Auf die Frage, ob sie in ihrem Leben noch etwas erleben oder tun wollen, fiel zwei Drittel spontan offenbar nicht viel ein. Viele liebäugeln immerhin mit einer großen Reise. Es gibt aber auch ganz Lebenslustige, die wollen gar auswandern, noch einmal ein Rennauto fahren oder mit dem Fallschirm springen.

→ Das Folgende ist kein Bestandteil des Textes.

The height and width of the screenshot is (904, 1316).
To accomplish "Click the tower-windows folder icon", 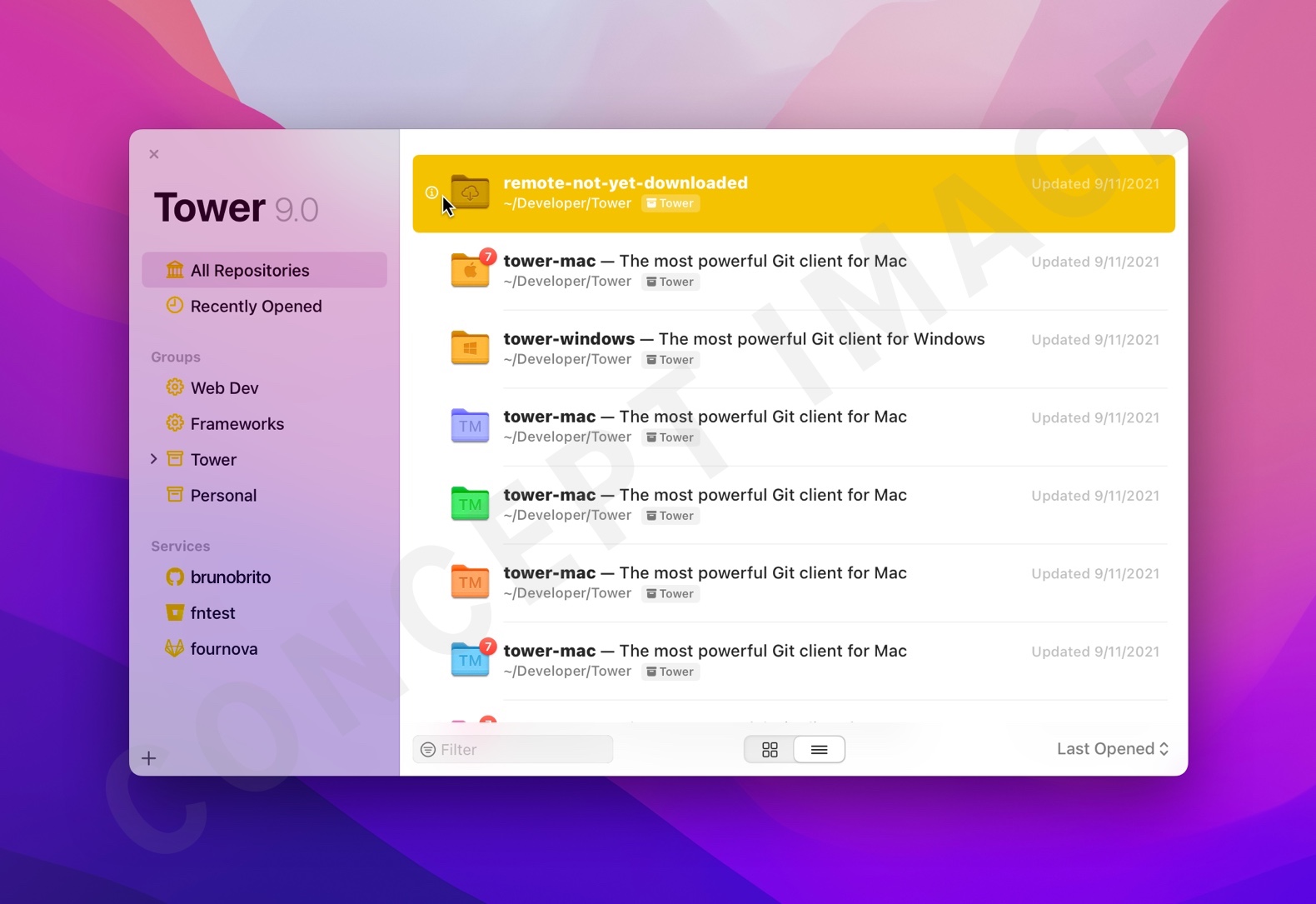I will coord(470,348).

Information zur großen „Steirischen Seniorenstudie“:
Die Generationen-Plattform „Abenteuer Alter“ hat die „Steirische Seniorenstudie“ in Auftrag gegeben. Erstellt hat sie Ende 2019 das Institut bmm (Brandstätter Matuschkowitz Marketing) aufgrund von rund 250 persönlichen Gesprächen mit Personen über 60 Jahren. Die Schwankungsbreite der Prozentangaben beträgt +/- 6,3%.